Professor Andrew Bush, from Royal Brompton and Harefield NHS Foundation Trust, and Dr Louise Fleming, of Imperial College London, issued their warning today in the Archives of Disease in Childhood.

They said the trend was of concern because of the cost of inhalers and their side effects, which are more likely to occur in patients who are prescribed an inappropriate dose.

They noted potential side effects included growth suppression and the dampening down of immune cell activity in the airways and the subsequent heightened risk of respiratory infections.

“There is also evidence that systemic absorption of [inhaled corticosteroids] depends not just on the prescribed dose, but is greater if the dose is inappropriately high for the degree of airway inflammation,” they warned.

Royal Brompton and Harefield NHS Foundation Trust

Claims asthma being ‘over-diagnosed’ in primary care

Andrew Bush

Professor Bush and Dr Fleming highlighted that the key to diagnosing asthma correctly was a detailed knowledge of normal respiratory symptoms in healthy children.

“We propose that one contributing factor is that the diagnosis of asthma has been trivialised and inhalers dispensed for no good reason, and have become almost a fashion accessory,” they said. “The result is, the fact that asthma is a killing disease if not correctly managed, is overlooked.”

The hallmark symptom of asthma – wheeze – was all too often used imprecisely by both parents and healthcare professionals, they said.

They suggested that more objective evidence, such as simple breathing tests, were required before a diagnosis of asthma was made.

“We urgently need… a definitive test to ensure people get the right diagnosis”

Samantha Walker

They questioned whether there was “any other chronic disease in the world in which children are committed to potentially hazardous, long term therapy without every effort being made objectively to document the diagnosis”.

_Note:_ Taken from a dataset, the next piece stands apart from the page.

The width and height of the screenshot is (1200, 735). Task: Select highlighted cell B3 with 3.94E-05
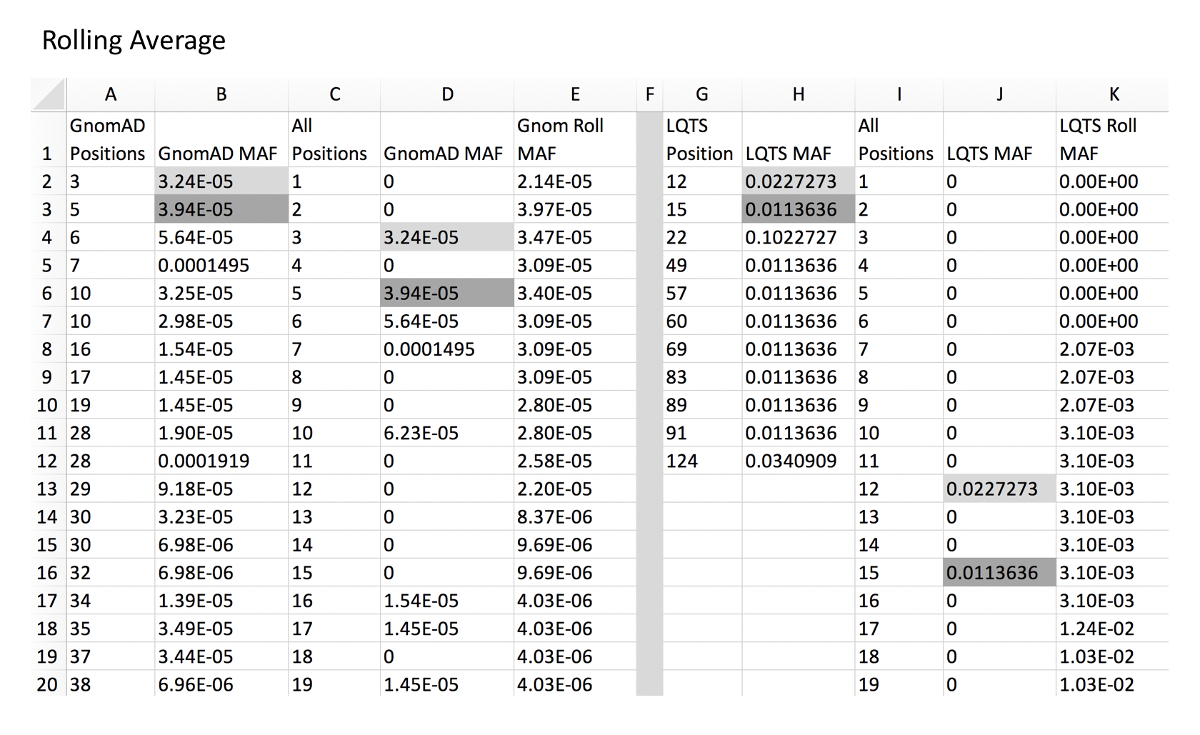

They recommended the need for clinicians to remember that many children outgrow asthma symptoms and that treatment should not simply be stepped up if the child fails to respond.

Dr Samantha Walker, director of research and policy at Asthma UK, said the findings illustrated the “challenges” faced by clinicians due to a lack of “one definitive way of easily diagnosing asthma”.

She described it as “astonishing” that there was still no test a child could be given to tell if they “definitely have asthma”.

“We urgently need more investment in asthma research to get to a definitive test to ensure people get the right diagnosis,” she added.

“The key to improving standards of asthma diagnosis is for repeated careful clinical assessment in primary care”

Duncan Keeley

Dr Duncan Keeley, policy lead at the Primary Care Respiratory Society, said: “The key to improving standards of asthma diagnosis is for repeated careful clinical assessment in primary care – where most asthma diagnoses are made.”

He added that the “key elements” of this process were “careful clinical assessment supported by peak flow monitoring, careful trials of introducing and withdrawing treatment and regular review of the diagnosis, with readiness to refer for specialist assessment when the diagnosis is in doubt”.

Dr Maureen Baker, chair of the Royal College of General Practitioners, also highlighted that diagnosing asthma was “incredibly difficult” in young children, because some common symptoms were similar to those of other illnesses and there was no single definitive test.

“Some diagnostic tests are already available to primary care in the UK,” she said. “New tests that become available will need to be validated for use in children followed by investment in general practice covering relevant equipment and training in the best interests of our patients.”